Could you count the lines in the entries beneath that hold the word "scrollbar"? Respond with the number alone.

● ● ● ● ● ● ●

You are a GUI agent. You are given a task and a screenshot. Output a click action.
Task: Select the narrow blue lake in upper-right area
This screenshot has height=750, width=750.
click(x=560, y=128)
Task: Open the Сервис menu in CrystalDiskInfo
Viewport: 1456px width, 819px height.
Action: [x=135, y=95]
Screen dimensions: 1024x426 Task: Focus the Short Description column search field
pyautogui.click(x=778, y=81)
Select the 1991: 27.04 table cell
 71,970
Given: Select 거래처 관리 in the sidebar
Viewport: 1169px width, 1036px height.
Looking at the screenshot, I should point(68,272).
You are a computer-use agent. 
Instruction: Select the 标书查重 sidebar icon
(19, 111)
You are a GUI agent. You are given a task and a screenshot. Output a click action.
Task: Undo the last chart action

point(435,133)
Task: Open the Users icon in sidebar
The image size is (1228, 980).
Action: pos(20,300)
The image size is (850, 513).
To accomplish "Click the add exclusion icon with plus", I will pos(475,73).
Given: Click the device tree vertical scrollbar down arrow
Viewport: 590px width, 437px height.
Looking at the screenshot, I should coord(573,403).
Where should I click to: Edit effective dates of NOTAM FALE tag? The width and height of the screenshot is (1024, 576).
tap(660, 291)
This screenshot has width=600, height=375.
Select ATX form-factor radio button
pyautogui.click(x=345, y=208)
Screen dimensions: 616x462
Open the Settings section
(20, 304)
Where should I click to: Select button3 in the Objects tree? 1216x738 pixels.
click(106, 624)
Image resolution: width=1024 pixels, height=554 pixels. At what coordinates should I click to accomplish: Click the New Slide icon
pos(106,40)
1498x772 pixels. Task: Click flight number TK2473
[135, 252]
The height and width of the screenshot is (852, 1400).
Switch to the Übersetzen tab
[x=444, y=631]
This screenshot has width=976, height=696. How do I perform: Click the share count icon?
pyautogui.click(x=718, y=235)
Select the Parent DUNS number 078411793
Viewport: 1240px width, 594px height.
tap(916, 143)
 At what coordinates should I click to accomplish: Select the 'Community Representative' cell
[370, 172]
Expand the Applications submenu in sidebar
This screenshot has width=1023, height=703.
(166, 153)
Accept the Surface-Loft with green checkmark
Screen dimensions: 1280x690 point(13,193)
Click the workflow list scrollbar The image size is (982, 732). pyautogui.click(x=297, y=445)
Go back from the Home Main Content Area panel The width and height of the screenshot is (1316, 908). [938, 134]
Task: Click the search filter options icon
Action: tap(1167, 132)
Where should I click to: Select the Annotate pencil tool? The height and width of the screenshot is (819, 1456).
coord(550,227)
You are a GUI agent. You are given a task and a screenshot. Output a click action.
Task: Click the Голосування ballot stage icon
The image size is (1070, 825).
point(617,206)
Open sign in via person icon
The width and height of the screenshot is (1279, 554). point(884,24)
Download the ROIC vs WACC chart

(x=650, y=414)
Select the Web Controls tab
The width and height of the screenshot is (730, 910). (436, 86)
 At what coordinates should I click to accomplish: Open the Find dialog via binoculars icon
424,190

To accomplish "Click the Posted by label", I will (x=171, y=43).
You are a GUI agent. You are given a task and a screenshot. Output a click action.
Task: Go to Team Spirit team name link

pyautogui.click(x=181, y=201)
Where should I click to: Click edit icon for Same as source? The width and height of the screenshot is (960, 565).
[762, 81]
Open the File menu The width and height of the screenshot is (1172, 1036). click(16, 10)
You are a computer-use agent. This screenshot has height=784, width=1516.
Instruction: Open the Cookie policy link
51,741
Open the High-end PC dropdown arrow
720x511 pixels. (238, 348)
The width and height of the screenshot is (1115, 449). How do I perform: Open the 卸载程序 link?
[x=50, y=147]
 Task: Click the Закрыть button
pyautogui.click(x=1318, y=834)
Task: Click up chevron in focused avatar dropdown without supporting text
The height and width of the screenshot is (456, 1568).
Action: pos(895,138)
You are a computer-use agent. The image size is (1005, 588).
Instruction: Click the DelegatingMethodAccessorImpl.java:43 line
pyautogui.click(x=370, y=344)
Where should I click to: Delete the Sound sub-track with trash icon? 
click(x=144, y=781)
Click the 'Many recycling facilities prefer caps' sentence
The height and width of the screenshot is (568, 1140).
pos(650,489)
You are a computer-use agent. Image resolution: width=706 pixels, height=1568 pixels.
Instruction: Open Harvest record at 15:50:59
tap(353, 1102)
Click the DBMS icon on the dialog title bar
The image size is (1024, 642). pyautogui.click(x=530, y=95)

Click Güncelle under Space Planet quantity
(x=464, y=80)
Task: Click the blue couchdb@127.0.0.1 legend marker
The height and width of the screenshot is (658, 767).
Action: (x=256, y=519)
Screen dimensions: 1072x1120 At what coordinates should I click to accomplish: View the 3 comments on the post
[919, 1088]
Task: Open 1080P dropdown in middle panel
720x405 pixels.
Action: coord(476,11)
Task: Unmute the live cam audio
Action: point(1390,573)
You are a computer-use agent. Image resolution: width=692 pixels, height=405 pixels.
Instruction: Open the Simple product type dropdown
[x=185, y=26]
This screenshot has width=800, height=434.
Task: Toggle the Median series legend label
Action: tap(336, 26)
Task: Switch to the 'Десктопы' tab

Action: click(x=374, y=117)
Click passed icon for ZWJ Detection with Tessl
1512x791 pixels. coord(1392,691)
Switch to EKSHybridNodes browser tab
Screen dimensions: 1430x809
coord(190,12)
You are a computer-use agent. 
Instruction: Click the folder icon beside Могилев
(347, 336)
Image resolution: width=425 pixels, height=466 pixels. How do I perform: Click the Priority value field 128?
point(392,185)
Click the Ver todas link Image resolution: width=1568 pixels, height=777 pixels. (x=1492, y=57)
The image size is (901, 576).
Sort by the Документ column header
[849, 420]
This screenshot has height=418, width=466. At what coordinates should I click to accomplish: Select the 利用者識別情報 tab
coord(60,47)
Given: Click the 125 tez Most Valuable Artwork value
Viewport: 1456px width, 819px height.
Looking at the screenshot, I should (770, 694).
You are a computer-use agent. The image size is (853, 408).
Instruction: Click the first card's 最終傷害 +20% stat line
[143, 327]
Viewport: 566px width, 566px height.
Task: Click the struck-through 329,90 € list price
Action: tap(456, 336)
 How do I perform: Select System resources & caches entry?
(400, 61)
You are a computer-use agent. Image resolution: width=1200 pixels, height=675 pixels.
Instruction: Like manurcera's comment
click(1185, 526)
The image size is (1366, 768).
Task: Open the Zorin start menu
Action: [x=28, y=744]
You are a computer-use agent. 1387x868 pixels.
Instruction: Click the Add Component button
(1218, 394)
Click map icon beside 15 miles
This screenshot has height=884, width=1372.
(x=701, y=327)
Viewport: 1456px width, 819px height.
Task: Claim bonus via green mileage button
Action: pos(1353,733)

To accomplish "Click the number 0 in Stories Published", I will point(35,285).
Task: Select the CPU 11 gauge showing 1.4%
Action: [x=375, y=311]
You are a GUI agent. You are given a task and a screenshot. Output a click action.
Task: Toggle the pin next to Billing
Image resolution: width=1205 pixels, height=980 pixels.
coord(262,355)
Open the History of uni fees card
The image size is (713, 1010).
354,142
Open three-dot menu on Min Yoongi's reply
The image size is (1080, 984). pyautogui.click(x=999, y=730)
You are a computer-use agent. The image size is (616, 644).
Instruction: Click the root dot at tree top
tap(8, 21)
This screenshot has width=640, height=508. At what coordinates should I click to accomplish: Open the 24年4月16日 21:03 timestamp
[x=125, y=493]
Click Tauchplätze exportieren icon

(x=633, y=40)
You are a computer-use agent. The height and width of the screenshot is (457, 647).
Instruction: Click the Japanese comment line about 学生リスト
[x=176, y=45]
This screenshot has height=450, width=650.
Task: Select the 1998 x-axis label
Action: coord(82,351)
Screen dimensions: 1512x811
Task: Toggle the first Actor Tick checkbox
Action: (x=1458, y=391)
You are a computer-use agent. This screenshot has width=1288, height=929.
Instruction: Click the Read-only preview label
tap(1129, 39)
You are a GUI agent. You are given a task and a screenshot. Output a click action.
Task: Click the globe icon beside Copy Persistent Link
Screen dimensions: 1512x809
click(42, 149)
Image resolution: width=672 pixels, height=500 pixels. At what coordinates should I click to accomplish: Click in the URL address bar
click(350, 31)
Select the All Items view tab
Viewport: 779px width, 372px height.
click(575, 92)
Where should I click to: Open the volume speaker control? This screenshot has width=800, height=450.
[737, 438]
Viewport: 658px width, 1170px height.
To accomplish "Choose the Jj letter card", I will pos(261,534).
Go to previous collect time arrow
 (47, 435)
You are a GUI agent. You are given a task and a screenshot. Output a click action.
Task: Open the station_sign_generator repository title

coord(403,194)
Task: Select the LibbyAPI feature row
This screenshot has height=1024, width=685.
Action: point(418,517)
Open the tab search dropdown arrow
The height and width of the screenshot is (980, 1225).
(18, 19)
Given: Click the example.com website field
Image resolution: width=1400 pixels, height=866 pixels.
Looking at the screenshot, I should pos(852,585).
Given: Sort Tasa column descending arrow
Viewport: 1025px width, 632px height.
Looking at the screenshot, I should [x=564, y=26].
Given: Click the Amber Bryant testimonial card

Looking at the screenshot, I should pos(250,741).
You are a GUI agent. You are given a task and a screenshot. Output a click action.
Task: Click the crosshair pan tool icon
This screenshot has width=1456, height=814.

● ● ● ● ● ● ●

- [Solution to this exercise]:
2